# Excerpted text:

********************

Thursday, October 18, 2012



There was no institutional mechanism for decision-making on national security. Indian soldiers fought bravely but were let down by unspeakably incompetent generals and the political leaders that had assigned them the commands for which they were unfit Inder Malhotra

SINCE the traumatic story of the brief but brutal border war with China is too well known, having been written in minutest details, and indeed is being retold extensively in the run up to its 50th anniversary there is no point repeating it here. Suffice it to say that whoever lived through it, as I did, hasn't forgotten it half a century later. As Jawaharlal Nehru's official biographer S. Gopal said succinctly: "Things went so wrong that had they not happened it would have been difficult to believe them". In the heat and humiliation of the moment some quickies were published on the "Guilty Men of 1962", but these were based more on anger than on facts. The war's fiftieth anniversary provides an opportunity to discuss the role of the personality factor — on both sides — in the horrific events as they developed.

With the benefit of hindsight it should be clear that had the Indian state been functioning collectively as a modern and effective one should, it would have realized soon after March 1959 — when the Dalai Lama fled from Lhasa and was given asylum in this country - that the two countries were moving from the Hindi-Chini bhai bhai era to the Hindi-Chini bye bye era. The trend became even clearer when violent armed clashes began and at Kongka-la in Ladakh the Chinese drew blood for the first time. Meanwhile, in September 1959, in a curt letter to Nehru, his Chinese opposite number Zhou Enlai categorically repudiated the Indian Prime Minister's claim that China had agreed to accept the "so-called McMahon Line" with a few "minor adjustments", and that there were no great differences between the two countries on the rest of the border.

All these red signals were ignored because Nehru had somehow convinced himself that while there would be border skirmishes, patrol clashes and even bigger spats the Chinese would do "nothing big". For this the iconic first Prime Minister of independent India must take his share of blame. But what about others, especially his top advisers, military and civilians some of whom later claimed that they knew the Prime Minister's reading of the situation was wrong? Why didn't they say so to him at least privately? Their unabashed governing doctrine was that "Panditji knows best".

On September 8, 1962, the Chinese crossed the Thagla ridge in what was then North-East Frontier Agency (NEFA) and is now Arunachal Pradesh. Mired in old beliefs and after consultations with military leaders Nehru announced that he had directed the Army to "throw the Chinese out of Thagla" but had fixed no time limit. "It was for the "Army to decide". The age of innocence ended on October 20 when both in NEFA and Ladakh the Chinese came down the Himalayan slopes overrunning manifestly inadequate Indian defences in their way. Having achieved their immediate objective they halted their offensive five days later. So terribly shattered was national morale by then the Republic's President S. Radhakishnan accused his government of "credulity and negligence". Nehru himself told Parliament ruefully: "We were getting out of touch with the reality of modern world and were living in an artificial atmosphere of our own creation".

The second phase of the Chinese offensive, when it came in mid-November, was even more formidable and furious than the first. In four days flat the Chinese subjected to this country to a humiliating defeat, a combination of a military debacle and a political disaster. So much so that Nehru, believing that the Chinese could take over the entire eastern India, wrote those pathetic letters to President Kennedy on November 19, the blackest day of that Black November. (May I have the impertinence to say that I published them first in November 2010) In any case, these were overtaken by the Chinese declaration of unilateral cease-fire and withdrawal.

********************

# Collected material:

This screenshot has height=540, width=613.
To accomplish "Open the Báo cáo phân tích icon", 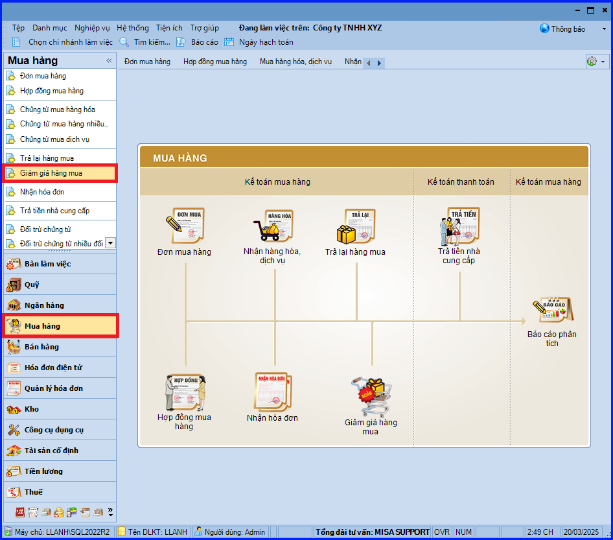I will (x=552, y=311).
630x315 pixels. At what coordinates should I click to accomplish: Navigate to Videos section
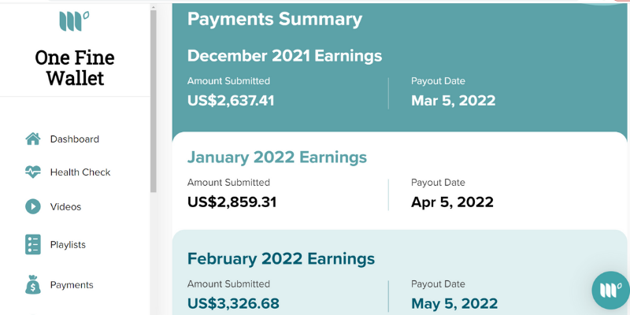pos(65,206)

********************

# Set task 1:
According to the article on the 1962 India-China border war, on what date did Nehru write his letters to President Kennedy?
# Set task 2:
Go on with the article on the 1962 India-China border war, starting after its last sentence.

# Output 1:
November 19

# Output 2:
Since there was no institutional mechanism for decision making on national security, who all should be held responsible for the reprehensible way in which the Chinese invasion was handled? Before speaking about individuals, let it be summed up that the valiant Indian soldiers fought bravely but were let down by unspeakably incompetent generals and the political leaders that had assigned them the commands for which they were unfit.

On top of the list of those to be held accountable must be the name of Krishna Menon. A brilliant but waspish man, he was also the Prime Minister's blind spot. As Defence Minister since 1957 he was an unmitigated disaster, insulting service chiefs, playing favourites in military promotions and appointments and thus politicising the professional Indian Army. Menon even believed that China would never attack India, and Nehru knew it.

An inevitable consequence of this shocking state of affairs was the selection of Menon's hottest favourite, Lt.-General B. M. Kaul, as the overall commander of the battlefield in the northeast, an appointment that should never have been made. For although Kaul was a first-rate military bureaucrat and a man of exceptional dynamism excelled only by his ambition, he had absolutely no experience of combat. As if this weren't enough Menon did something incredibly catastrophic. Kaul had fallen seriously ill at Himalayan heights and was evacuated to Delhi. Menon ruled that his protégé would continue to command the battlefield from his sickbed in Delhi. The Army Chief, General P. N. Thapar, did not like this at all. But he did not want to cross Menon's path and was too timid even to overrule Kaul when the latter was woefully wrong. Nehru did nothing.

It is a measure of the nation's contempt earned by both Menon and Kaul that Parliament spent more time and energy in ejecting the former from the Defence Ministry than on repulsing the invaders. As for Kaul, when the visiting Senators from America asked the President whether he, too, had been taken prisoner, he had replied: "That, unfortunately, is untrue".

There were only three other men - Foreign Secretary MJ Desai, intelligence czar BN Mullik and the Defence Ministry's all-powerful Joint Secretary HC Sarin, who had some say in running the war. Mullik's role was massive and, more enough than not, malignant. If, instead of messing around with the making of policy, he had done his job of gathering intelligence on China, India would not have been taken by surprise and might even have escaped the humiliation.

For, as declassified Chinese documents and eminent researchers like Roderick Macfarqhuar have revealed, at the precise moment when Nehru was saying that the Chinese would "do nothing big", in Beijing Mao Zedong was planning a carefully calibrated limited punitive operation to "teach India and Nehru a lesson". Nor was this a hurried and casual decision. Day after day meticulous discussions took place at which all of Mao's top civilian and military advisers - including Liu Shaoqi, Zhou Enlai, Lin Biao et al — were regularly present. At these confabulations it was decided to make Marshal Liu Bocheng the overall commander of the operations against India. The commands of the troops that would march into India went to younger generals of the PLA that had fought MacArthur to a standstill at Yalu, the river dividing China and North Korea, during the Korean War (1950-53). The paramount commandment, however, was that no major step would be taken without Mao's personal approval. The great helmsman was recovering from the huge setback to his leadership following the stark failure of his Great Leap Forward movement that took a toll of 30 million lives in the famine, which followed.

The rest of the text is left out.